Residual diagnostics in MCMC - based multilevel regression models

I’ve recently embarked on fitting multilevel regression models in the Bayesian framework, using a MCMC algorithm (brms in R actually).

I believe I have understood how to diagnose convergence of the estimation process (trace, geweke plot, autocorrelation, posterior distribution…).

One of the thing that strikes me in the Bayesian framework is that much effort seems to devoted to do those diagnostics, whereas very little appears to be done in terms of checking the residuals of the fitted model.
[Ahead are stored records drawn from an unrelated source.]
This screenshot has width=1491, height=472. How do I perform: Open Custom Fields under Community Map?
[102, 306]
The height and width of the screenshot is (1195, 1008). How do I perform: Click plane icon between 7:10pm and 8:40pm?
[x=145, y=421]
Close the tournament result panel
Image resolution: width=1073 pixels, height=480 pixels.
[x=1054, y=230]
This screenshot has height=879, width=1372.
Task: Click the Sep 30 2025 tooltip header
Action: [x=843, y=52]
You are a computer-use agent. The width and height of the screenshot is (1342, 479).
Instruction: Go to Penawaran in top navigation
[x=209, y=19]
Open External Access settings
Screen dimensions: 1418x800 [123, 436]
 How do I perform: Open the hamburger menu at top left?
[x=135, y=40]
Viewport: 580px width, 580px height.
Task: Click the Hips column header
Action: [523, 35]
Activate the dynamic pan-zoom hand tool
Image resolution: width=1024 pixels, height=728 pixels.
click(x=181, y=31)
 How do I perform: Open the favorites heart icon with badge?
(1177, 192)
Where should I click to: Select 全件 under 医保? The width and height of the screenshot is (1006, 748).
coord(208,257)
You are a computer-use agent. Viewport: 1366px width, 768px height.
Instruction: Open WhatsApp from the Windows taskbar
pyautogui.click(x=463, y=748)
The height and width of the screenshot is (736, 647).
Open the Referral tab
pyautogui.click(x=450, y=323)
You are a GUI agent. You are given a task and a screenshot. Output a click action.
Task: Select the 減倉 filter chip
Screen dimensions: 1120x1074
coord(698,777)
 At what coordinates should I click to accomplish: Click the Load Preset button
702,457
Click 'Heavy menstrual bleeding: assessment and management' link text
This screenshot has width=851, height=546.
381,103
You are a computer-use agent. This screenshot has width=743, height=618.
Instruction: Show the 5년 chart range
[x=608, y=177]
Long story short: I will probably have to present my model to the “classic” econometrician and he will expect me to discuss the residuals. Of course, there is a problem of defining “residuals” in Bayesian regression. So should I simply calculate the fitted model values (Estimate column from fitted(brm) function), replicate the multilevel model into LM and analyze the differences as typical residuals? Or should I focus on posterior predictive checks / loo validation?

Hi–to start I recommend taking a look at chapters 6 and 7 of BDA3. Chapter 6 discusses model checking, and chapter 7 discusses predictive model evaluation.

We recommend our revised R-hat metrics and computing effective sample size. It’s hard to learn much from squinting at autocorrelation plots or traceplots.

It depends on the type of Bayesian. The hardcore subjectivists just believe you put down a subjective prior and your posterior is what it is. So you only have to test you computed it, not that it makes sense, because you’ve assumed it makes sense.

With Stan, we strongly recommend checking not just the residuals, but match to data and match to held out data using posterior predictive checks and cross-validation, respectively (“BDA3” is Gelman et al.'s book Bayesian Data Analysis, which has chapters about these things).

I’m also most of the way done with adding chapters on all this to our user’s guide.